Saved data entries
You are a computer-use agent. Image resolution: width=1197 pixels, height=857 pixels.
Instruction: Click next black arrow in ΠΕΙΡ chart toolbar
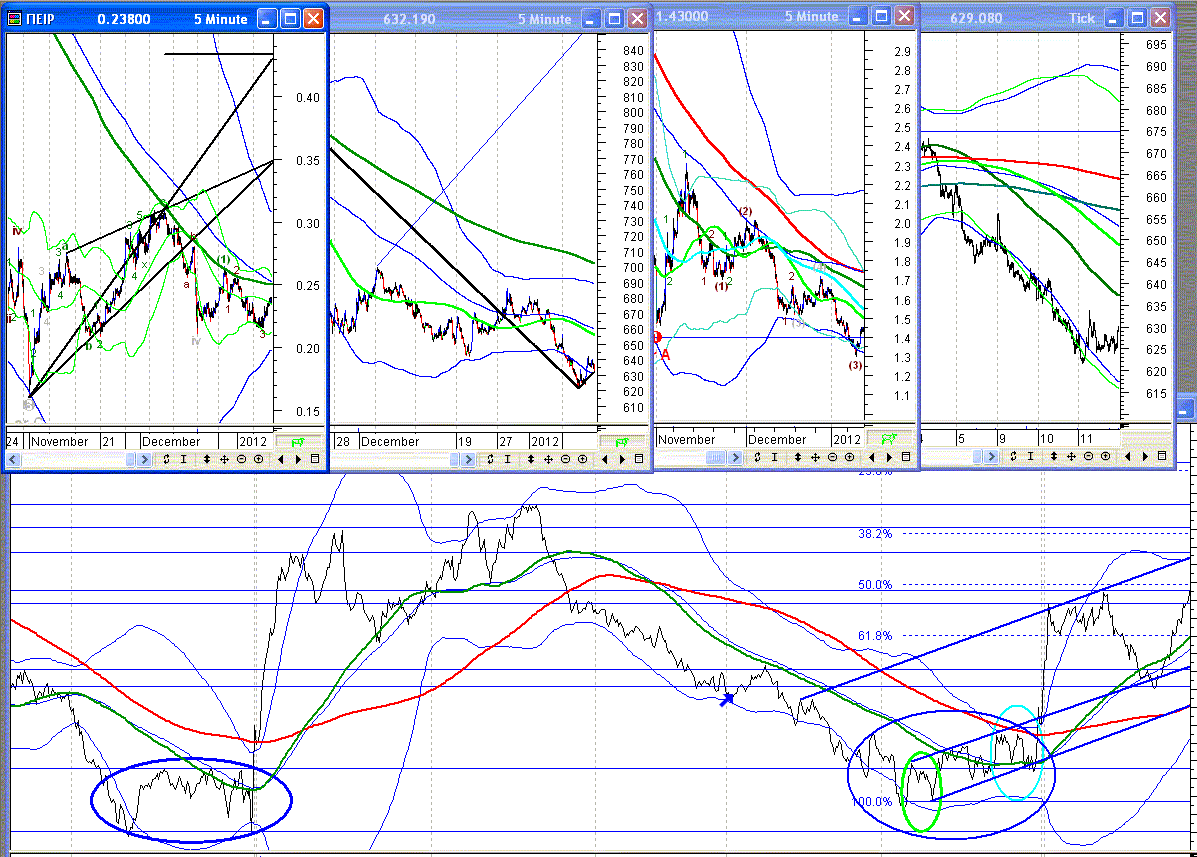pyautogui.click(x=298, y=459)
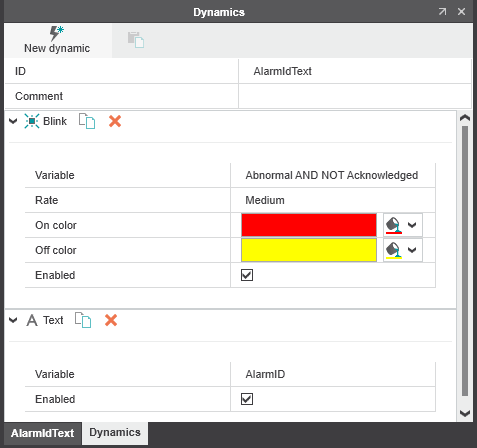Delete the Blink dynamic with red X
This screenshot has width=477, height=448.
click(x=115, y=121)
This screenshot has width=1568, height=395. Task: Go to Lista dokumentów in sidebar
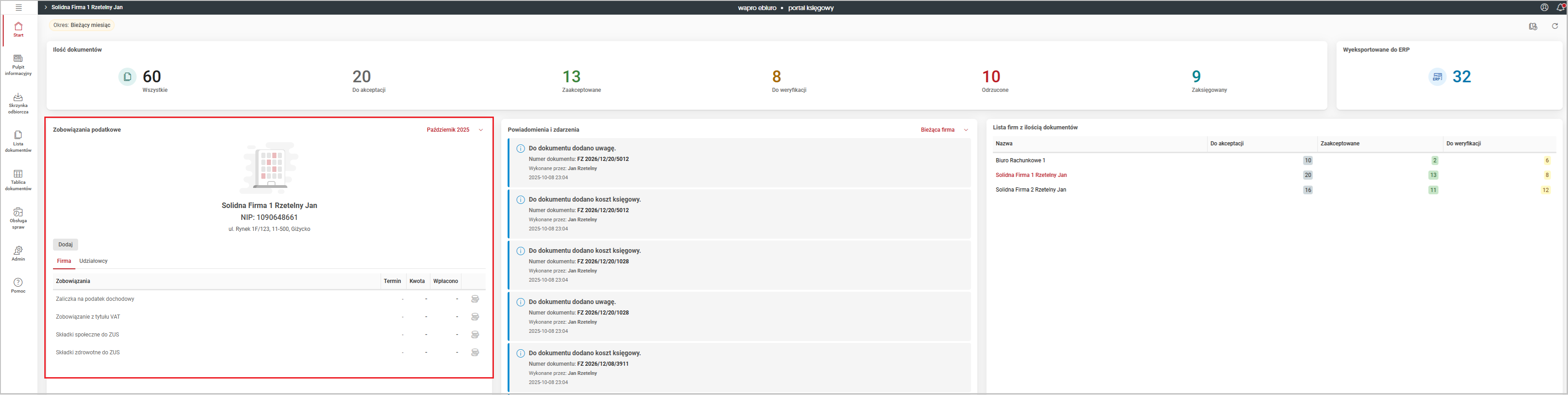(18, 142)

Set exercise
Copy every line of the records above word for word, leaving out the pictures.

Response to the task
You are a computer-use agent. Image resolution: width=1197 pixels, height=857 pixels.
Instruction: Click next black arrow in ΠΕΙΡ chart toolbar
pyautogui.click(x=298, y=459)
Delete the Blink dynamic with red X
This screenshot has width=477, height=448.
click(x=115, y=121)
This screenshot has width=1568, height=395. Task: Go to Lista dokumentów in sidebar
(18, 142)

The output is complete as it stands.